Though science enthusiasts may see the obvious parallel between the pursuit of scientific discovery and the pursuit of an artistic vision, Naturally Obsessed: The Making of a Scientist drives home the point for anyone still uncertain. Revealing the everyday trials and triumphs of a biological laboratory, the documentary presents science through a passionate narrative akin to that of subjects like art, music, and film.
Directed and produced by Richard Rifkind, Chairman Emeritus at the Memorial Sloan-Kettering Cancer Center in New York, NY, and his wife Carole Rifkin, Naturally Obsessed follows Ph.D. candidates and postdoctoral fellows in Larry Shapiro’s Columbia University laboratory in New York City.

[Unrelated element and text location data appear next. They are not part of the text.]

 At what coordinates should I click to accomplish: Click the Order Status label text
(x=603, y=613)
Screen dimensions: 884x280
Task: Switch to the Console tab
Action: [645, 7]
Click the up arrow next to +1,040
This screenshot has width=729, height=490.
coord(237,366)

Using romanticized, Hollywood-esque portrayals, the film strives to humanize science—its craft, viewers soon understand, being the main plight of the lab’s members. It elucidates the complex and disparate struggles of graduate students Rob Townley, Kil Carroll, and Gabe Cubberley. The three are all headed by Shapiro, the patient and inspiring advisor. The film’s plot hinges on the quest to determine the structure and mechanism of protein AMPK, a kinase that coordinates metabolic function and is related to diabetes and obesity.
In the film, Shapiro’s unadulterated passion for his field is evident. He compares graduate students to young violinists learning how to perfectly command their instrument in order to express nature’s most elegant song. There is an equal elegance to Shapiro himself. With his words of encouragement, pats on the back, and endearing smirks, he develops an intimacy with his lab team in which viewers can also take part.

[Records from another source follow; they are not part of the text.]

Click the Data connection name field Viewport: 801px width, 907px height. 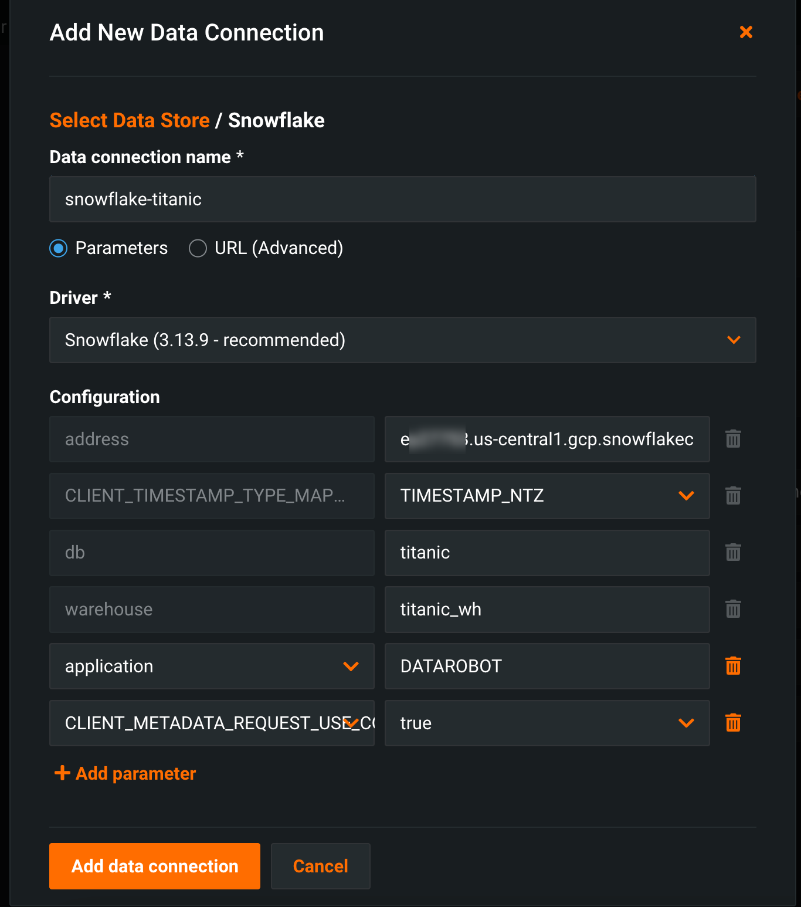click(x=402, y=199)
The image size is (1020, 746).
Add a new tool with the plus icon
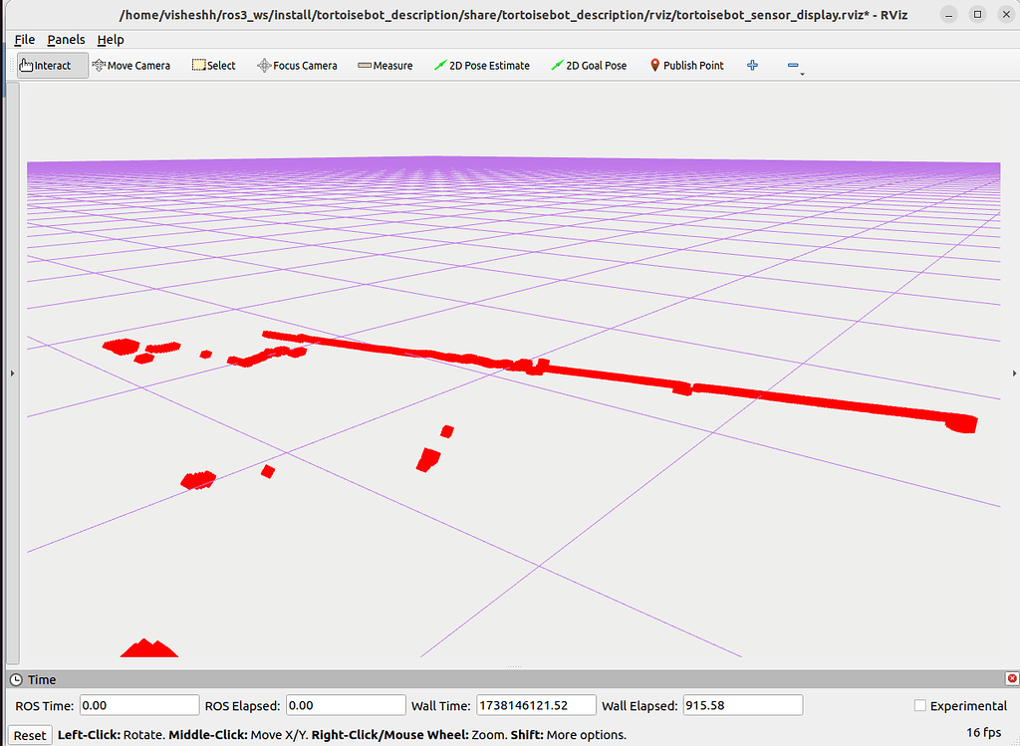click(x=752, y=65)
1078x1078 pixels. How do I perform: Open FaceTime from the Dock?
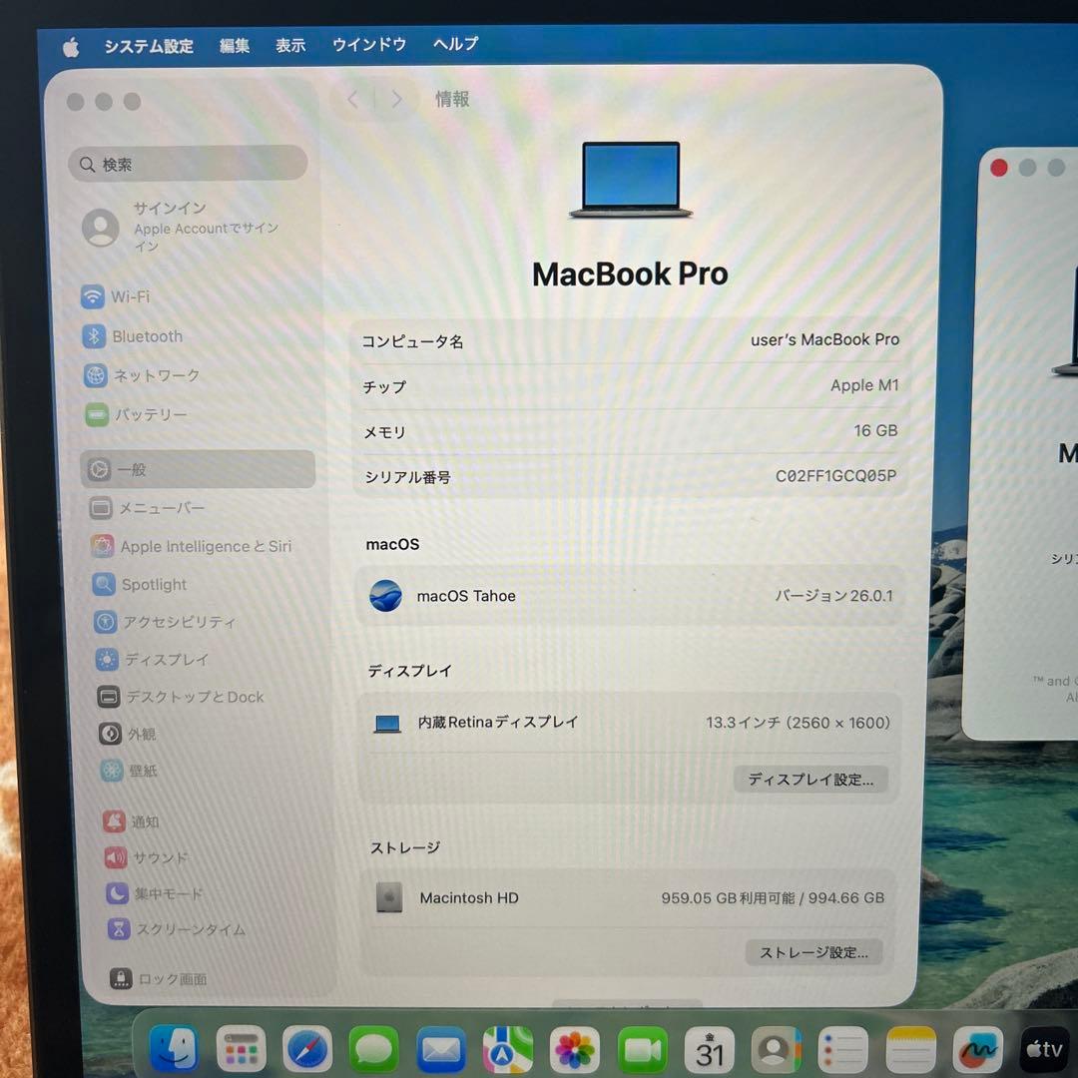point(643,1050)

Carole Rifkind says that science can be made more accessible by reinterpreting terminology and jargon that could alienate the public. For example, Shapiro and his team use x-ray crystallography to study proteins at atomic resolution, first engineering a form of the protein that could crystallize, and then using electromagnetic wave diffraction patterns to determine structure: for the sake of accessibility, the Rifkinds decided to deemphasize Fourier transforms and high-level synchrotron physics. However, at a recent screening at the Imagine Science Film Festival, members of the audience thought the method’s technical difficulty had been downplayed. Rifkind’s response? The popularization of science should “not seek to convey the science as much as [the process of] doing it.”

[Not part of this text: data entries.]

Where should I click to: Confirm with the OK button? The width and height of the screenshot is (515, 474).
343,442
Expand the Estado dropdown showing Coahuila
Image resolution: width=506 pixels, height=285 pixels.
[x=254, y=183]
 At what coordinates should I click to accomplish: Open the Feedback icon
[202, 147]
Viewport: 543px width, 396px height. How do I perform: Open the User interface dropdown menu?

Naturally Obsessed makes it clear that there is no way to make science easy: as a whole, it is nothing less than an ongoing lesson in dedication and persistence. But in an era when science has implications in everything from political policy to ethical and religious debates, filmmakers such as the Rifkinds are instrumental in reinterpreting science for popular culture. They have created a entity of equal pertinence to, say, the Flaming Lips (Shapiro claims that listening to the song “Yoshimi Battles the Pink Robots” helps crystals grow) and proved that scientific discovery is emblematic of the human experience.